In Ergänzung zu Kongressen
und Treffen von Ministern und Funktionären im Rahmen der WTO, IWF
und Weltbank ist das WEF ein informelles Zusammenkommen von Wirtschaftslobby
und Politmanagement. Dort schmieden diese selbsternannten "Global Leaders"
Pläne für die Zukunft der Welt und fällen weitreichende
Entscheide über die Köpfe der betroffenen Menschen hinweg. Was
medial als der "Geist von Davos" inszeniert wird, besteht in Wirklichkeit
aus politischen und wirtschaftlichen Absprachen und milliardenschweren
Grossdeals. So wurden in Davos beispielsweise die Uruguay-Runde des GATT,
aus der später die WTO entstand, wie auch das nordamerikanische Freihandelsabkommen
NAFTA lanciert.
Neben dem WEF-Jahrestreffen
in Davos gibt es verschiedene regionale jährliche WEF-Summits, so
zum Beispiel der Southern Africa Economic Summit in Durban, der Central
and Eastern European Economic Summit in Salzburg, der Asia Pacific Economic
Summit in Melbourne, der India Economic Summit in New Delhi sowie der Middle
East/North Africa Economic Summit.
Ausblick
Wir verstehen unseren Widerstand
in Davos als Teil des weltweiten Widerstandes gegen das gewalttätige
Wirtschaftssystem und alle Institutionen wie WTO, IWF und Weltbank, die
es vertreten und weiterentwickeln. Überall auf der Welt nehmen immer
mehr Menschen ihre durch diese Wirtschaftspolitik verschärften Lebensbedingungen
nicht mehr hin und leisten Widerstand. Die Kongresse der "Wirtschafts-
und Politmanager" müssen daher von massiven Polizei- und Militärmassnahmen
begleitet werden. Diese Repression ist die Antwort auf eine Kritik, die
sich weder integrieren lässt noch der Imagepflege der Mächtigen
dient.
Wir suchen mit diesem Papier
eine Diskussion, die zu einem gleichgewichtigen Zusammenwirken der Kräfte
führt, in dem verschiedene Widerstandsformen vorkommen können.

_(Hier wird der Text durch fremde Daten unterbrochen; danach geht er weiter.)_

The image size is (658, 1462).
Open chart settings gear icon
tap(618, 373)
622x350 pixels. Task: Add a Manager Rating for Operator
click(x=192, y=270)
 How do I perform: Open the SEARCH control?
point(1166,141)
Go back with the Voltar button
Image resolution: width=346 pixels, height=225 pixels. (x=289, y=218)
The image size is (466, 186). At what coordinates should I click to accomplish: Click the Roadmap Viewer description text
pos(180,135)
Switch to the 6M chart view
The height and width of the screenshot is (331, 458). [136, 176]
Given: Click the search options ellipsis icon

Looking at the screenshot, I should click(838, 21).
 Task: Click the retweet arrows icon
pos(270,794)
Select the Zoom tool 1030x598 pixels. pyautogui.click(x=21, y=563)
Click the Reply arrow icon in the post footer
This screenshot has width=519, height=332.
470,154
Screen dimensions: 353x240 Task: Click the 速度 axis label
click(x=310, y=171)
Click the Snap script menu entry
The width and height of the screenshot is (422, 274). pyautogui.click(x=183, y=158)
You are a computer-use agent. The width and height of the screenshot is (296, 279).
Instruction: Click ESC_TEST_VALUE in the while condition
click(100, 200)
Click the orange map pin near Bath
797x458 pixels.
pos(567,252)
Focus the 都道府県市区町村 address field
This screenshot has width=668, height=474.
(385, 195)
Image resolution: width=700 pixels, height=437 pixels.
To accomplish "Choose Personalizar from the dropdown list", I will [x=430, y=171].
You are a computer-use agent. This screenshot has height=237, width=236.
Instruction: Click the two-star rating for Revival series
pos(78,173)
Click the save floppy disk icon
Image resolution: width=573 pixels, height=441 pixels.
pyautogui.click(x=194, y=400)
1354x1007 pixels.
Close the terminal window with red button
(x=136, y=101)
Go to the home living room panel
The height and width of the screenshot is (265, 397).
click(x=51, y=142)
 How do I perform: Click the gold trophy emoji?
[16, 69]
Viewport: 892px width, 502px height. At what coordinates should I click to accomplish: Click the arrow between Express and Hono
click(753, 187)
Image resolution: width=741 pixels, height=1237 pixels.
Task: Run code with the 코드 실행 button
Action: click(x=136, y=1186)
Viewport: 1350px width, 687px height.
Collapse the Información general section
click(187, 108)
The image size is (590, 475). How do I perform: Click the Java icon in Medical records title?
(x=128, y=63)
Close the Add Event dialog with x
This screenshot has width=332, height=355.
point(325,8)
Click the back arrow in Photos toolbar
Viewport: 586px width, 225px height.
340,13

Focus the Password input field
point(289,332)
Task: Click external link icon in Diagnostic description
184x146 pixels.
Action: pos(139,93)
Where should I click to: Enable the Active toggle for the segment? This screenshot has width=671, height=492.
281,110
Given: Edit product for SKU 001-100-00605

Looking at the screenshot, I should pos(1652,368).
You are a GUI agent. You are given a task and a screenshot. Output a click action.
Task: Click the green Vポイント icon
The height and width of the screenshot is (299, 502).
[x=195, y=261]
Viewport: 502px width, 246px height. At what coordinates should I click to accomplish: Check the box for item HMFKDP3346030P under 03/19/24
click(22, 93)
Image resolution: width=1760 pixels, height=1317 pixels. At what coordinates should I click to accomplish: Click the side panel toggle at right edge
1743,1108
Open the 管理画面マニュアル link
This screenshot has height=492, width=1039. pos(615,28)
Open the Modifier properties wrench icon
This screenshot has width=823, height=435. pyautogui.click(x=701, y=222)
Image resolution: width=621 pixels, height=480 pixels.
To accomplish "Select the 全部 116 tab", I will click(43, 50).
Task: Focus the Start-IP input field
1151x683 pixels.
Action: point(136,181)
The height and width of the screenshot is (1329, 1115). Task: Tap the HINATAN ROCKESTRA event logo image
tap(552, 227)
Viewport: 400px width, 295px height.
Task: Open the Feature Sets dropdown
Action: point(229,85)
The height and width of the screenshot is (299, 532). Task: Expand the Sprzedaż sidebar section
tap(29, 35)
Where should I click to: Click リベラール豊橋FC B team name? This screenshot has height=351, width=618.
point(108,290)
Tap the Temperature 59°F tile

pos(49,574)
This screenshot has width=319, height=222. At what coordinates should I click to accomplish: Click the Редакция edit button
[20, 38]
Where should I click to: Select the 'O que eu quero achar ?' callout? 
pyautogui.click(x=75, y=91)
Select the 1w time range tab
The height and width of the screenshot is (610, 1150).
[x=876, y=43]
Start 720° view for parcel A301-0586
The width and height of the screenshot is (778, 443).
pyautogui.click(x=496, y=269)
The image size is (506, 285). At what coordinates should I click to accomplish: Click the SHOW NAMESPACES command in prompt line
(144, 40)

Ziel ist es, als Einzelne und als Gruppen gestärkt aus diesem Prozess
hervorzukommen und kontinuierlich Widerstand zu entwickeln.
Anti-WTO-Koordination Schweiz,
Juli 2000
Die Anti-WTO-Koordination
wurde 1998 von Leuten aus verschiedenen Schweizer Städten gebildet.
Das Ziel der Gruppe ist, mit vielfältigen Aktivitäten die gewalttätigen,
unsozialen Auswirkungen einer WTO-Politik auf den Alltag von Millionen
von Menschen in allen Teilen der Welt zu denunzieren und als Teil einer
autonomen Bewegung Widerstand dazu zu entwickeln.